TheLadyDuckOfDoom: It has been some years since I read this, but the Name of the Wind has such beautiful prose. Just give Mr. Rothfuss a break, book 3 will take as long as it needs.


The Greek Mythology Fanfiction You Need

This is a public service announcement for anyone who – like me – has listened to Stephen Fry’s Greek Mythology books Mythos and Heroes multiple times and needs more while waiting for the release of Troy.

Some weeks ago I fell down a Goodreads rabbit hole and discovered Lore Olympus, a WEBTOON comic by Rachel Smythe. I’m usually not a big fan of romance stories, but you have probably never seen anyone tear through more than one hundred episodes as fast as I did.

It is a fun way to scratch that Greek mythology itch, although it does not strictly follow the original lore. I enjoyed the different take on Persephone and Hades’ story that manages without abduction and Stockholm syndrome. There are still some triggers, but there are always warnings in place if you prefer to skip those scenes. In the later episodes, trauma and grief are handled in a very delicate way.

While life on Earth takes place in the time of Ancient Greece, everything on Olympus is very modern – think smartphones, night clubs and Gods driving sparkling sports cars. It makes for a very entertaining contrast. I could go on and on about how I love to see all those mythological personalities portrayed in a very human way. Persephone and Hades have such a sweet dynamic, Hermes is the buddy we all need and a certain someone will forever be Asspollo in my mind. No, that’s not a typo.

Season 1 is done and the next season starts on August 2. So if I got you interested, right now would be the perfect time to jump on the bandwagon and start with episode 1.

Plunging headfirst into a snow drift

When I saw Into Thin Air by Jon Krakauer at my library’s book flea market, I didn’t know anything about climbing, mountaineering or the sheer madness that is a Mount Everest attempt. My decision to pick it up was based only on the fact that I was headed for a skiing trip, the book cost only 1€ and had a mountain on the cover. Nonfiction was not something I gravitated toward. Once we got settled I picked it up, and spent the next couple of evenings alternating between reading it and weirding everyone out with details about Everest expeditions. From the comfort and warmth of my hotel bed, I was hooked. I knew I would never do something as extreme in my whole life, but I thoroughly enjoyed the danger seeping from every page. Give me all the carabiners, crampons and frostbitten details, thank you very much.

Exercises to complete
**A.** Answer these from the blog excerpt:
(i) What comic did the writer find on Goodreads, and who created it?
(ii) On what date does the next season of that comic start?
(iii) How much did Into Thin Air cost at the library's book flea market?
**B.** Please quote the blog excerpt between "This is a public" and "very delicate way.", inclusive.
You can leave the listing aside; none of it is needed here.

Information provided
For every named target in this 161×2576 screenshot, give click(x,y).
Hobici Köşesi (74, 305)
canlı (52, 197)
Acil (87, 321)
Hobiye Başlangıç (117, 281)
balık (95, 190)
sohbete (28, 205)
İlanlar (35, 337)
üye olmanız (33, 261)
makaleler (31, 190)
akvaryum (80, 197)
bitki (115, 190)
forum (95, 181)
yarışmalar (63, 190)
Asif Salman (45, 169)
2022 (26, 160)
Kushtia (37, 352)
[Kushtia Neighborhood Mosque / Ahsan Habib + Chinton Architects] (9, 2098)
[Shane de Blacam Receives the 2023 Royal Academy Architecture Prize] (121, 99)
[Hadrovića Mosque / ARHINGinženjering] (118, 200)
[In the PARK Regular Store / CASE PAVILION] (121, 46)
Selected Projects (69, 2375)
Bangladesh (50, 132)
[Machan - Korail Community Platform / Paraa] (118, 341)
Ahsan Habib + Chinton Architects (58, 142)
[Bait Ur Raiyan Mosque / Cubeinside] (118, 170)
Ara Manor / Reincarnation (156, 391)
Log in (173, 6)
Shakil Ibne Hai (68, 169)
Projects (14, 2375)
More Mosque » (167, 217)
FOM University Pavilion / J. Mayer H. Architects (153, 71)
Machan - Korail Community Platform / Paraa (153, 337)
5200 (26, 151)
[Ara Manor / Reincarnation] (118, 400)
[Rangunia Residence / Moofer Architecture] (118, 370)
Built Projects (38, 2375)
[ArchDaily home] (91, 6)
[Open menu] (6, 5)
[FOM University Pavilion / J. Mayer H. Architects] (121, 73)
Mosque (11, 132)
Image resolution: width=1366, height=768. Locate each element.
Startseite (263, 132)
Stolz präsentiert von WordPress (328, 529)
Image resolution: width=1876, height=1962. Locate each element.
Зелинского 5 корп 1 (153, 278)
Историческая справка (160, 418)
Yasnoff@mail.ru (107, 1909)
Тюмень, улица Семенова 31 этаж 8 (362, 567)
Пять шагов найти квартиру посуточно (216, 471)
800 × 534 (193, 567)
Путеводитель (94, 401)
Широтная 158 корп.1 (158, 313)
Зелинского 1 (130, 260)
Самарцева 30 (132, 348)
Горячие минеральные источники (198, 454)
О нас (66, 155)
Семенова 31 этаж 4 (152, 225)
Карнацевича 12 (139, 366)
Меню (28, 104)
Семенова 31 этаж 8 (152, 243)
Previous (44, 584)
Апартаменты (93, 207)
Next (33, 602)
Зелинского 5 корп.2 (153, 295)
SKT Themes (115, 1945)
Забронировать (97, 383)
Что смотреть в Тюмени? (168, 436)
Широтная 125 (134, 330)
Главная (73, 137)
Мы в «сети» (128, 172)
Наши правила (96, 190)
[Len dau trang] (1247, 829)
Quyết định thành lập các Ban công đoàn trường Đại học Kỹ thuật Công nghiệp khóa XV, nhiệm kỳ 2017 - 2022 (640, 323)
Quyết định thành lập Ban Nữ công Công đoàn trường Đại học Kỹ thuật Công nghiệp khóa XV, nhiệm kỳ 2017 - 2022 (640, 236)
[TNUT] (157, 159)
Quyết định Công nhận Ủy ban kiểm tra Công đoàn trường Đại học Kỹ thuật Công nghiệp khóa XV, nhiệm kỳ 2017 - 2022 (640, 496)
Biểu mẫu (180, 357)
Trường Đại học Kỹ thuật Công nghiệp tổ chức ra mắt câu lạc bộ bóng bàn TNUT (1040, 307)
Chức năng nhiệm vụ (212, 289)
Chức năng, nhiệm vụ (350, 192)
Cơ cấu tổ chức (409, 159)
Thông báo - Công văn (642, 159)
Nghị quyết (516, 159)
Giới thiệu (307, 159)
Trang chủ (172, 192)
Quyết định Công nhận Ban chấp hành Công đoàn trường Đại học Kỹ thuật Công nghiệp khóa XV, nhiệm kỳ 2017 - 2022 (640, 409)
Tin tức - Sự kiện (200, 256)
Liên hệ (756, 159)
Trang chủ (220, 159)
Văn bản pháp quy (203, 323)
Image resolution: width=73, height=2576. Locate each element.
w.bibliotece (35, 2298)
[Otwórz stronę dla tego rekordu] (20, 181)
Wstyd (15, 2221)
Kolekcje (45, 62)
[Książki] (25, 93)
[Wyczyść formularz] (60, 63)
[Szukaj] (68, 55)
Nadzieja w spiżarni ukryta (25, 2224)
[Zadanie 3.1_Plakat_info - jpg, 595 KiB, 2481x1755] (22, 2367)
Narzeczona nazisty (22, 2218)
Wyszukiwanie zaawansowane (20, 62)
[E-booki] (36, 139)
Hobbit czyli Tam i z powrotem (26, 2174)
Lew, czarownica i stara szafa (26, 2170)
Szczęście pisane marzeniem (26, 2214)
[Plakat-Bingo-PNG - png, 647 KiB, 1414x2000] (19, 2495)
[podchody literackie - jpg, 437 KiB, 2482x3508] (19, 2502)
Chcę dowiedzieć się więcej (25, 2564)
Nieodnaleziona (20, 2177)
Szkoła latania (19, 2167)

Responses
**A.**
(i) Lore Olympus, a WEBTOON comic by Rachel Smythe
(ii) August 2
(iii) 1€

**B.**
This is a public service announcement for anyone who – like me – has listened to Stephen Fry’s Greek Mythology books Mythos and Heroes multiple times and needs more while waiting for the release of Troy.

Some weeks ago I fell down a Goodreads rabbit hole and discovered Lore Olympus, a WEBTOON comic by Rachel Smythe. I’m usually not a big fan of romance stories, but you have probably never seen anyone tear through more than one hundred episodes as fast as I did.

It is a fun way to scratch that Greek mythology itch, although it does not strictly follow the original lore. I enjoyed the different take on Persephone and Hades’ story that manages without abduction and Stockholm syndrome. There are still some triggers, but there are always warnings in place if you prefer to skip those scenes. In the later episodes, trauma and grief are handled in a very delicate way.